Thursday, 29 April 2021

The "Generals' Letter"

The “Tribune des Militaires” has got a little attention in the English-language press. The papers began to cover it a little on Monday and Tuesday; but Philippe-Emmanuel Gobry did as much as anyone else to get the word out. The following open letter was drafted by Captain Jean-Pierre Fabre-Bernadac, officer (retired) of both the Territorial Army and the Gendarmerie, and has been signed by over twenty generals and over a thousand soldiers of every rank. It was first published on a site called Place d’armes (14 April), and seemed to receive relatively little attention. Then Valeurs actuelles republished it (21 April); Marine Le Pen responded to it (23 April; I will translate and post her response presently); and then people, including the Minister for the Armed Forces, took note.

Mr. President,

Ladies and Gentlemen of Government,

Ladies and Gentlemen of Parliament,

The hour is grave; France is in peril; many mortal dangers menace her. We, who, even in retirement, remain the soldiers of France, cannot, under present circumstances, rest indifferent to the fate of our beautiful country.

Our tricolour flags are not just bits of cloth: they symbolize the tradition, across the ages, of those who, whatever their colour or creed, have served France and have given their lives for her. On these flags we find, in letters of gold, the words “Honneur et Patrie” [“Honour and Fatherland”]. Now, today our honour consists in the denunciation of the disintegration that has stricken our fatherland.

Disintegration which, by means of a certain antiracism, has fixed upon a single goal: to create upon our soil an unease, even a hatred between communities. Today some speak of racialism, of indigenism and of decolonial theories; but behind these words it is racial war that these hateful and fanatical partisans desire. They despise our country, her traditions, her culture, and wish to see her dissolve by snatching her past and her history from her. And so, in the form of statues, they attack ancient military and civil glories, picking apart centuries-old words.

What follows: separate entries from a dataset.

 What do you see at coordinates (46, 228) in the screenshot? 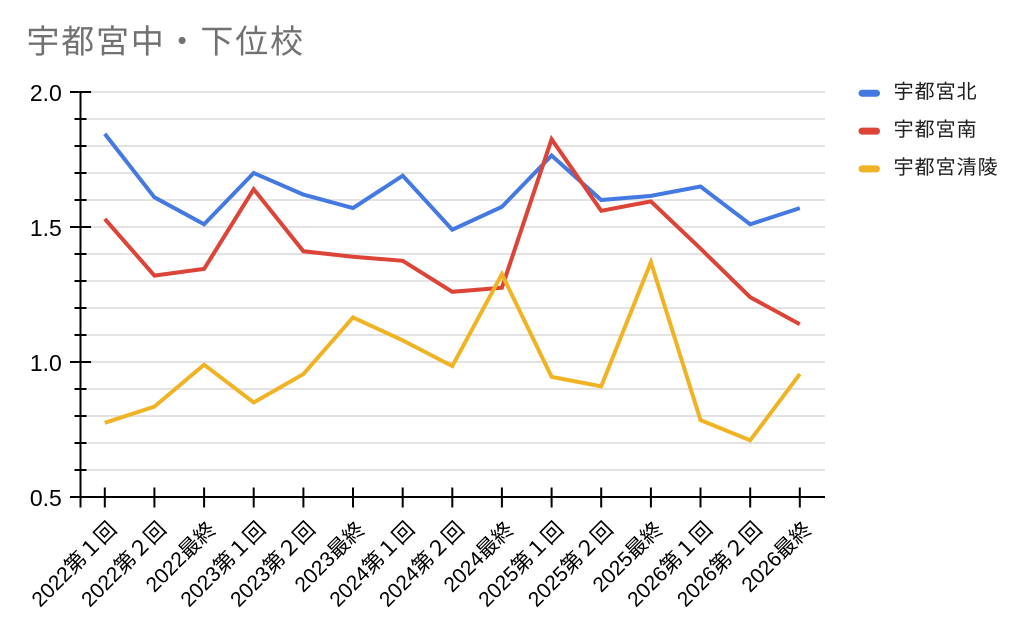
I see `svg-text: 1.5` at bounding box center [46, 228].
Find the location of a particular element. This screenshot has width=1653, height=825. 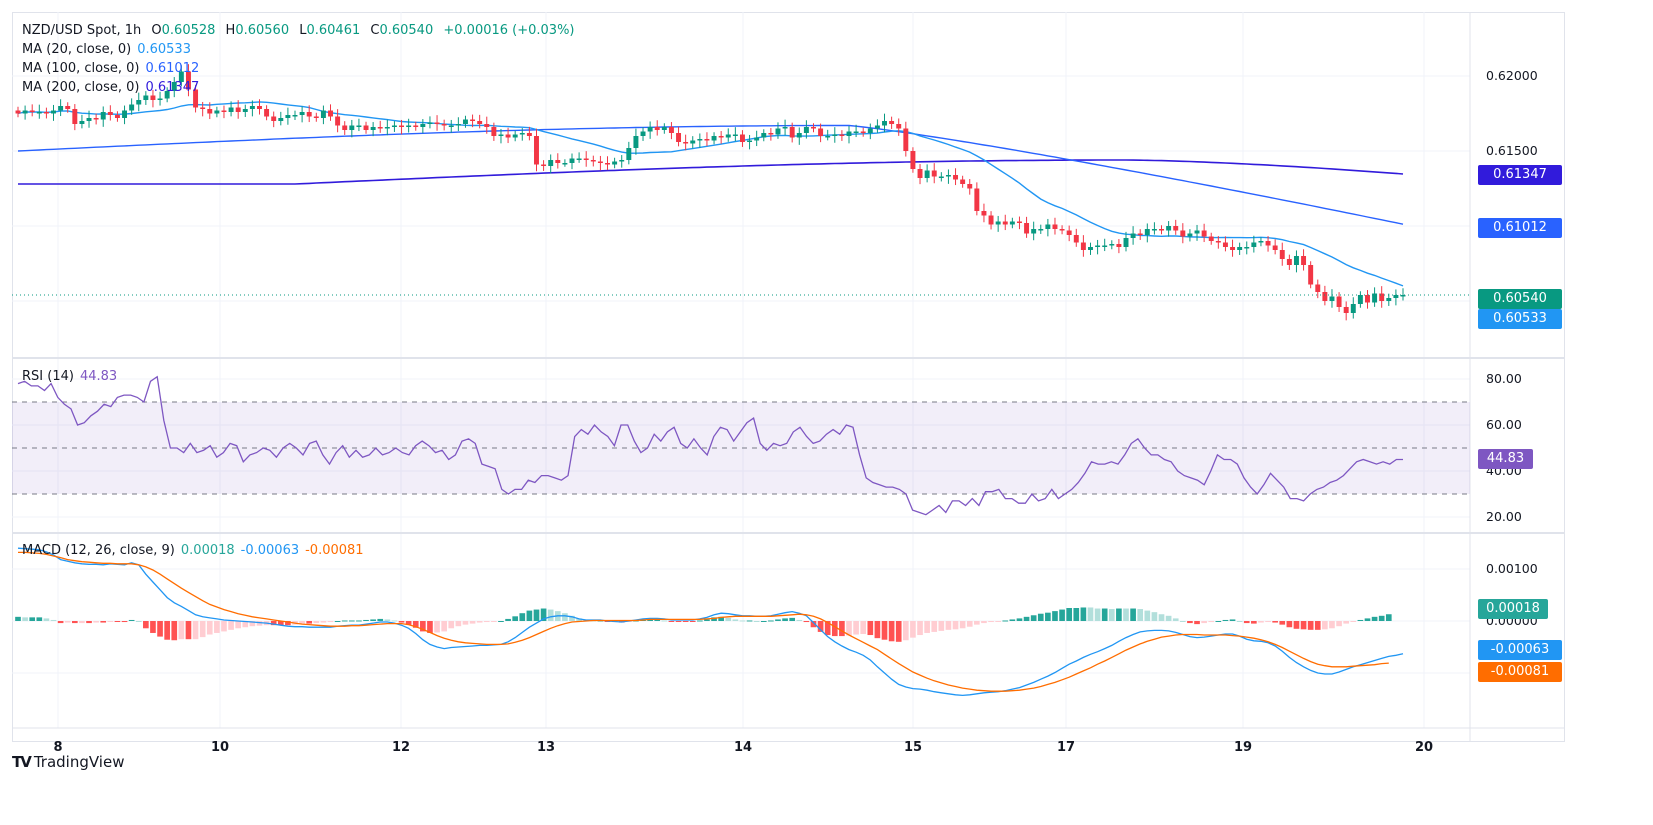

symbol-title: NZD/USD Spot, 1h is located at coordinates (82, 30).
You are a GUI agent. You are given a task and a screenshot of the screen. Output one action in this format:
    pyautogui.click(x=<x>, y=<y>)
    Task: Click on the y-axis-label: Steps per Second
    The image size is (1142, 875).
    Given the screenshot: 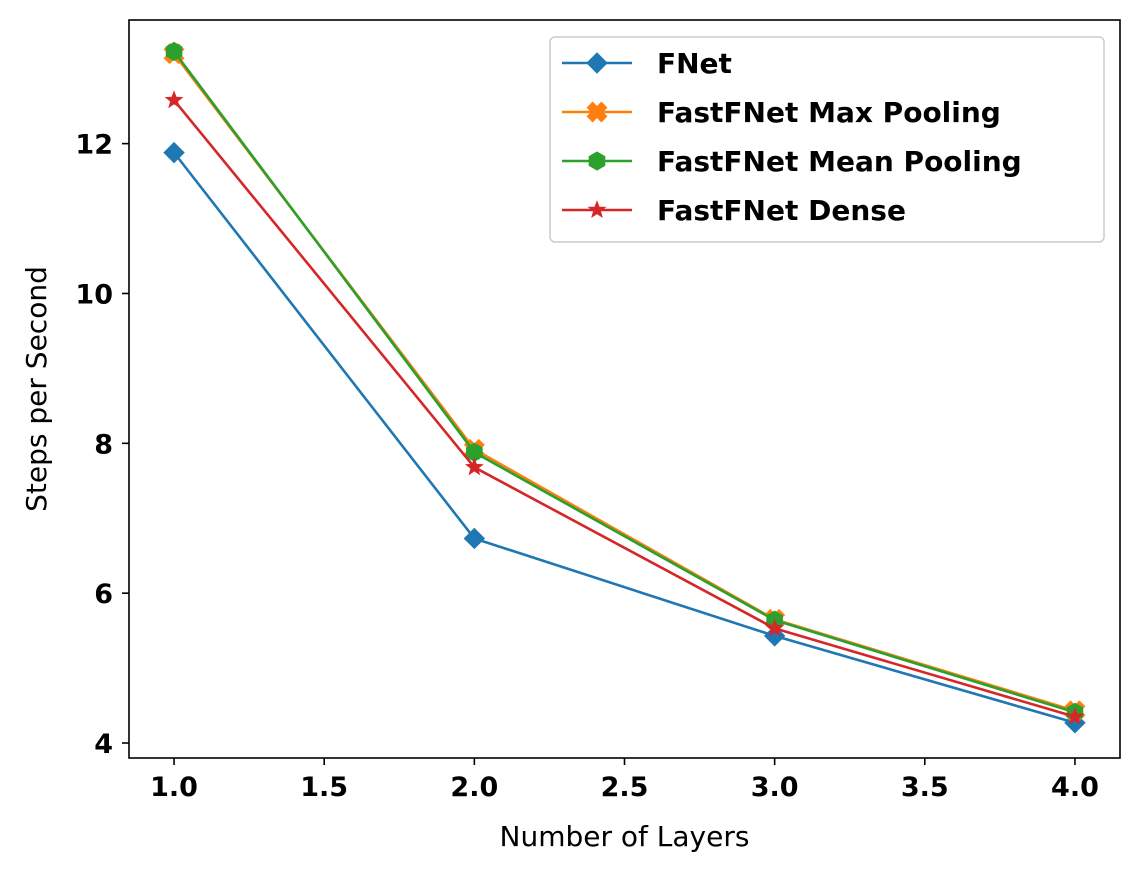 What is the action you would take?
    pyautogui.click(x=36, y=389)
    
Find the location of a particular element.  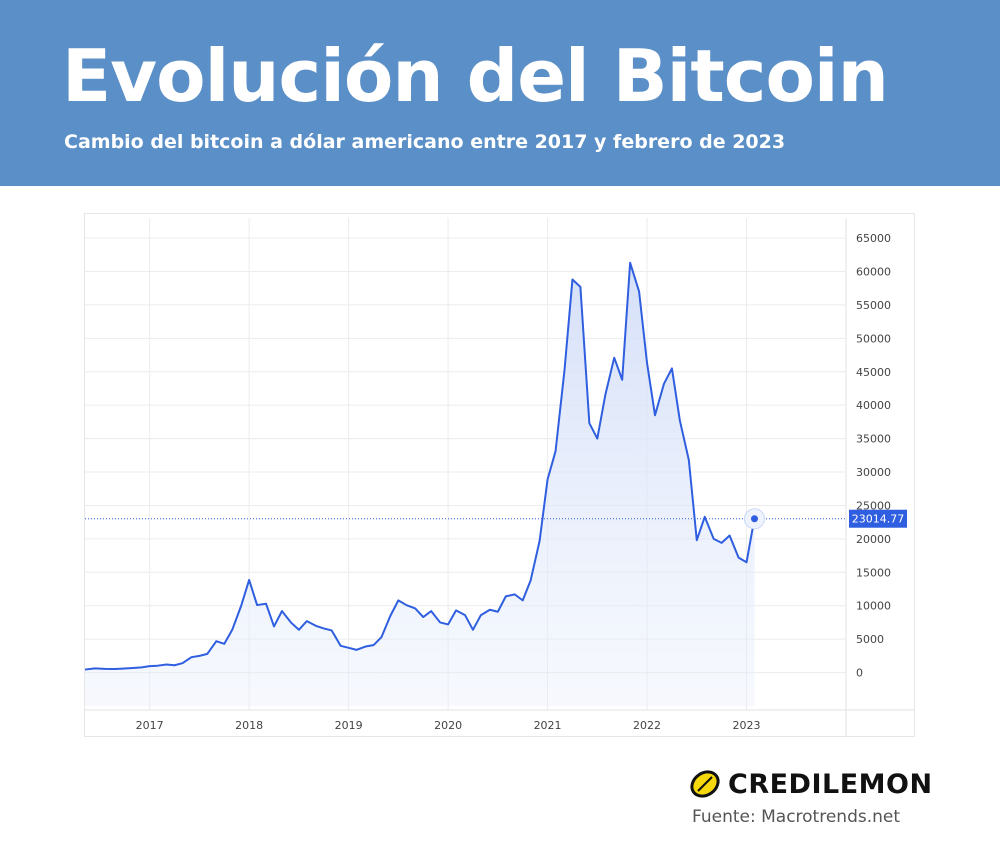

y-tick-label: 60000 is located at coordinates (874, 272).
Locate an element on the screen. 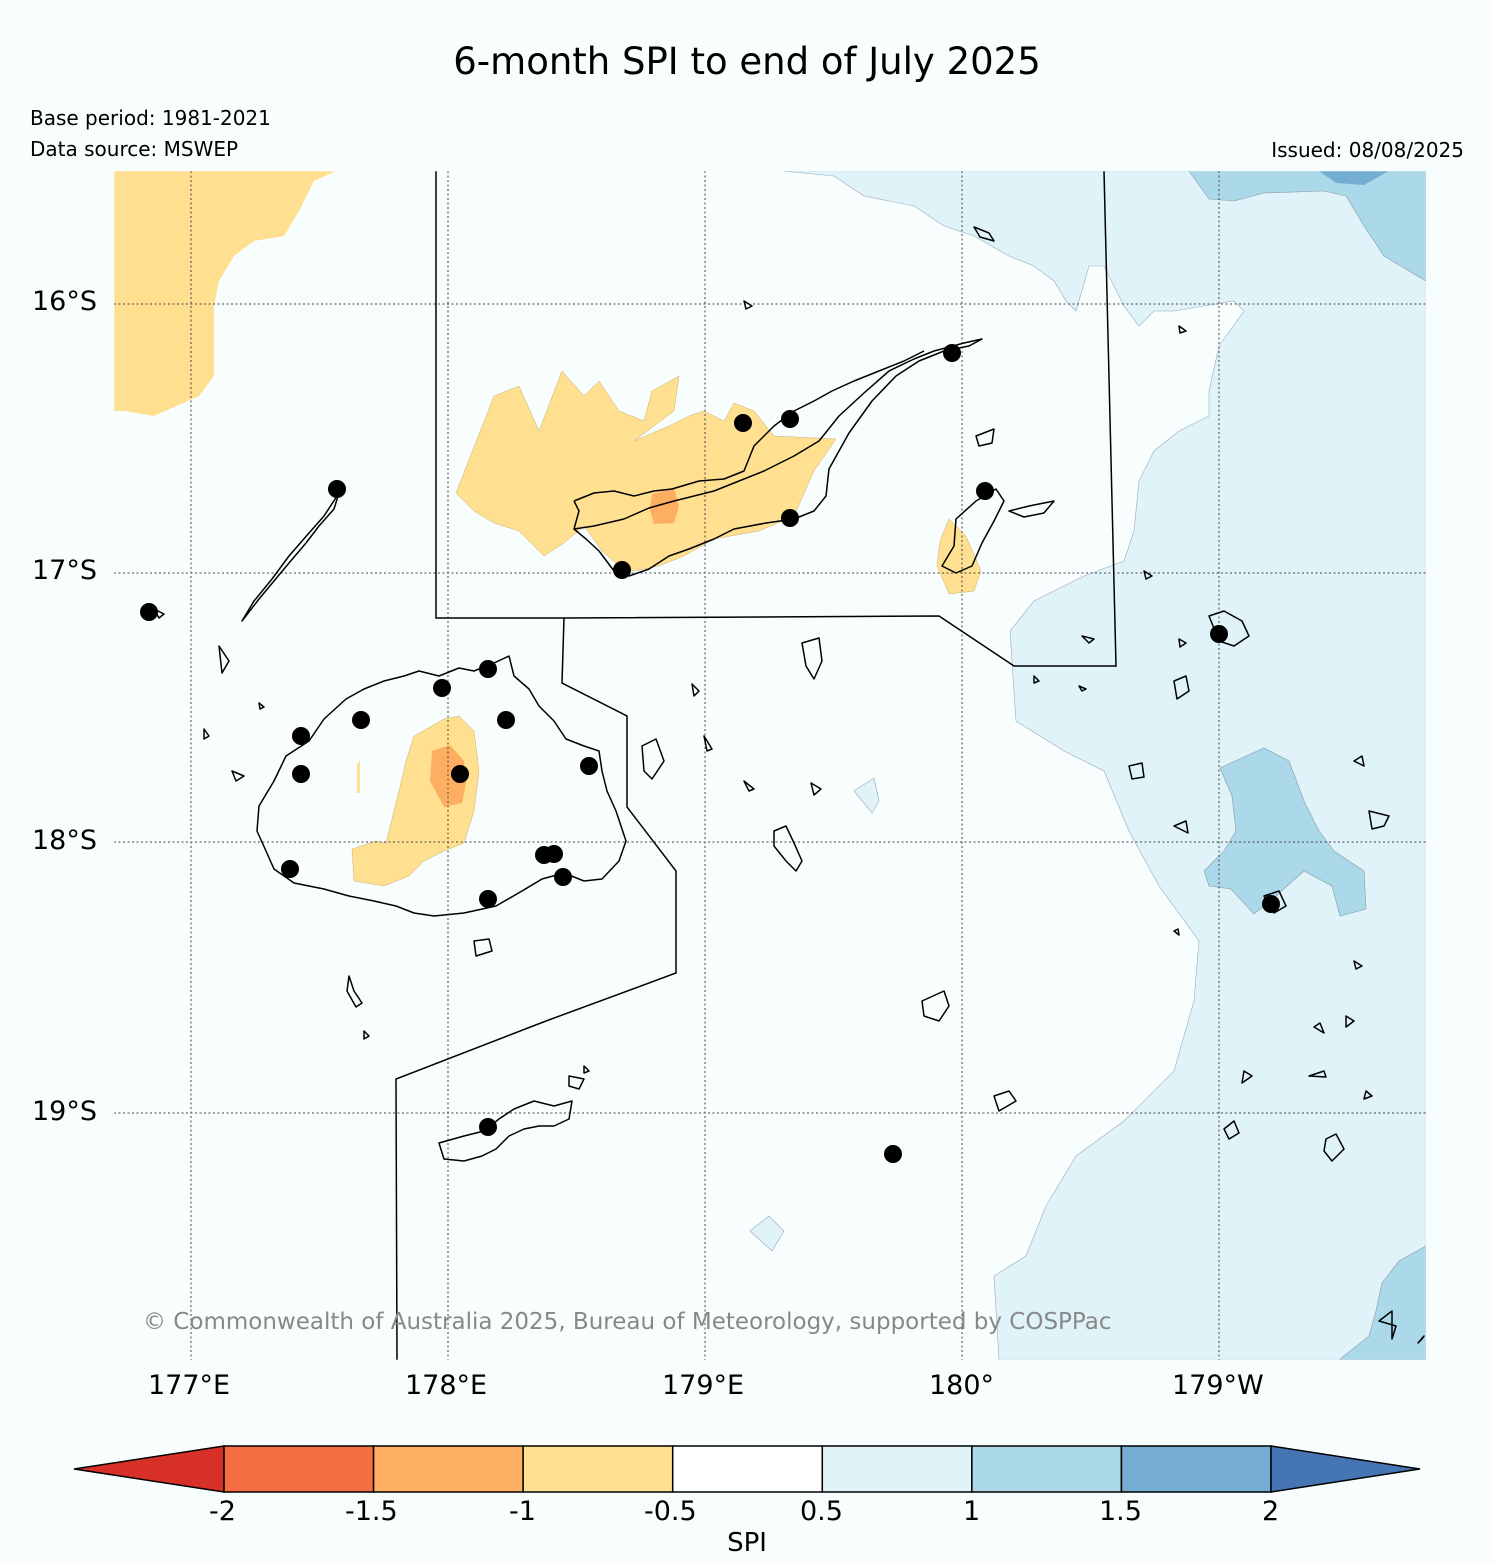  wet-region-moderate-southeast is located at coordinates (1382, 1302).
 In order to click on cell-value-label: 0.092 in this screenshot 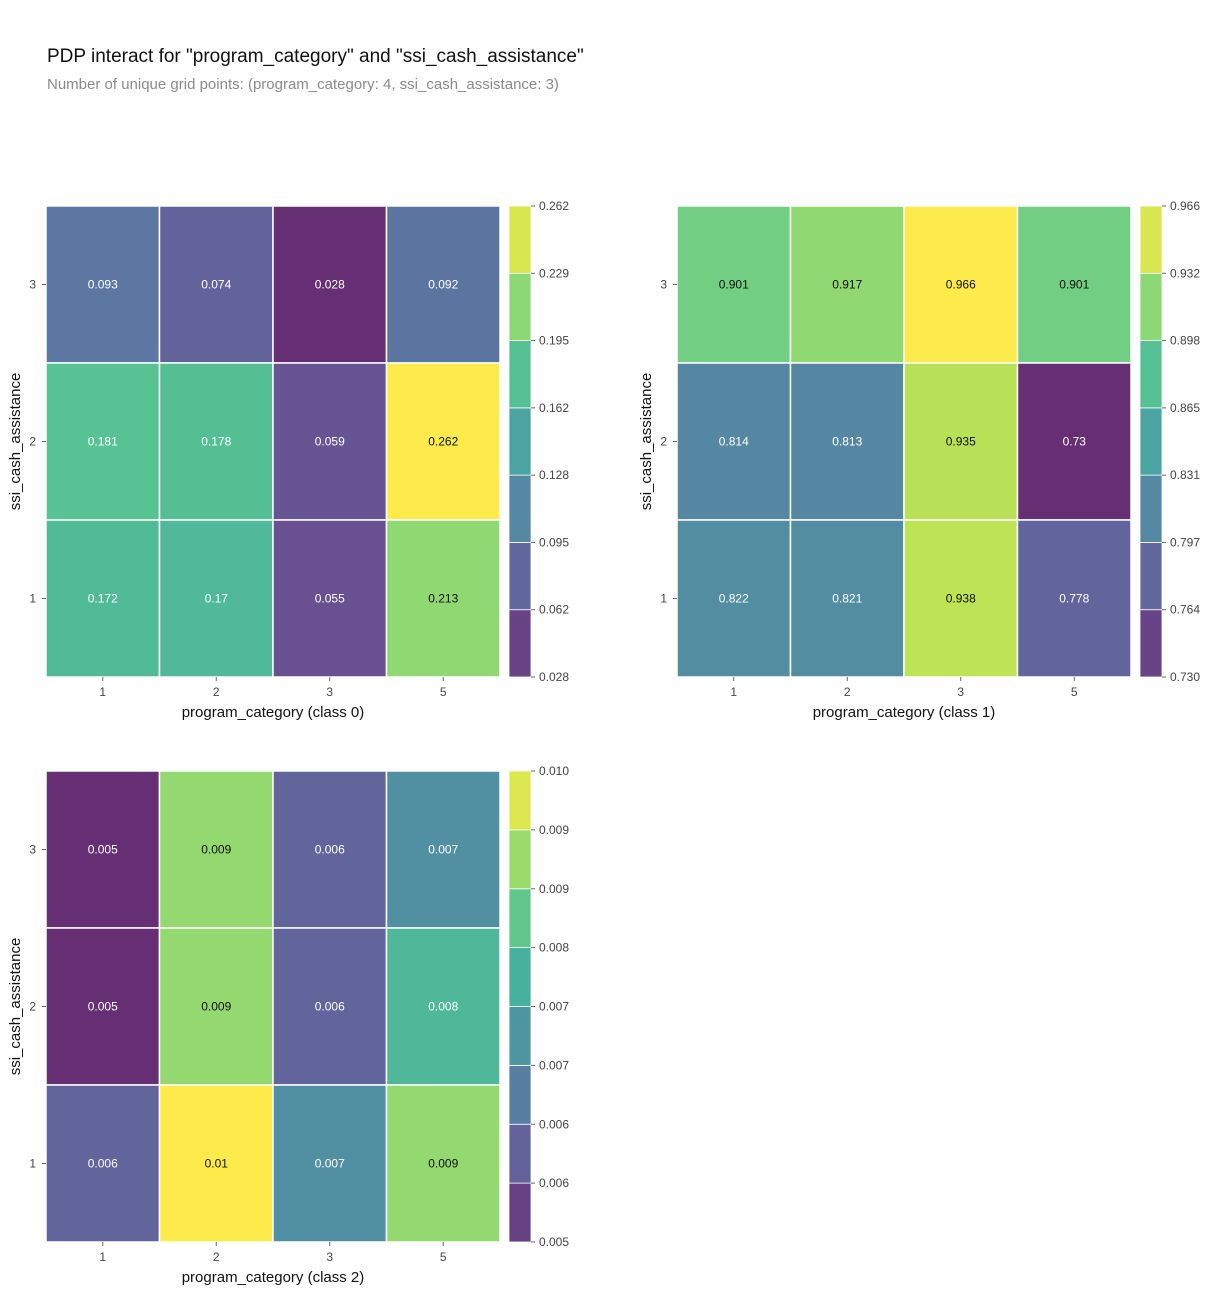, I will do `click(443, 285)`.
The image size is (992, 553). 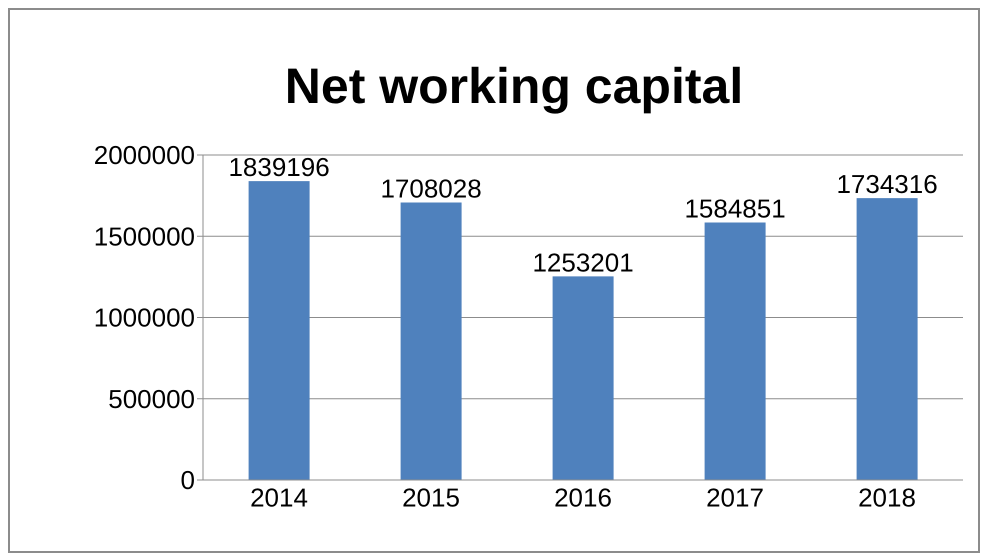 I want to click on data-label: 1708028, so click(x=431, y=188).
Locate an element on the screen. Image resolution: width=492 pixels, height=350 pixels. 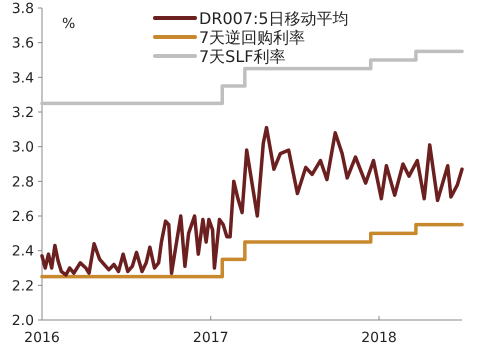
x-tick-label: 2017 is located at coordinates (210, 338).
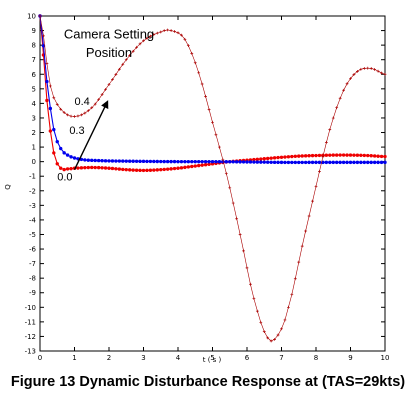 This screenshot has height=411, width=416. I want to click on x-tick-label: 9, so click(350, 358).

Disintegration which, with Islamism and the hordes of the banlieue, provokes the breaking away of many parts of the nation in order to transform them into territories under the sway of dogmas contrary to our Constitution. Now, every Frenchman, whatever his belief or unbelief, is at home everywhere in the Hexagon; there cannot and must not be any town, any quarter in which the Laws of the Republic do not apply.

Disintegration because hatred overtakes brotherhood during protests in which power uses the forces of law and order as a proxy and a scapegoat against Frenchmen in yellow vests expressing their desperation. All this while masked infiltrators ransack businesses and threaten the very same forces of law and order. But the latter were only following the orders, often contradictory, given to them by you, our leaders.

Dangers mount; violence increases day by day. Who would have predicted ten years ago that a teacher would be decapitated at the gates of his school? Now, we, servants of the Nation, who have always been ready to lay down our lives on the line—as our status as soldiers demands—cannot, in the face of such provocations, be but passive spectators.

Likewise, it is imperative that those who lead our country summon the courage necessary for the eradication of these dangers. For this it is often enough simply to enforce, without leniency, the laws that already exist. Do not forget that, like us, a great majority of our fellow-citizens is exasperated by your chopping and changing and your guilty silences.

As Cardinal Mercier, Primate of Belgium, said: “When prudence is everywhere, courage is nowhere.” So, Ladies and Gentlemen, enough prevarication: the hour is grave; our work is colossal; lose no time and understand that we are ready to support those politicians who will consider the security of the nation.

Otherwise, if nothing is done, lassitude will continue to spread inexorably through society, eventually provoking an explosion and the intervention of our active comrades in a perilous mission to protect our civilizational values and to secure our compatriots in the national territory.

As we see, it is no longer the time for circumlocution, lest, tomorrow, civil war should put an end to this mounting chaos, and the dead, for which you will bear the responsibility, should be counted in the thousands.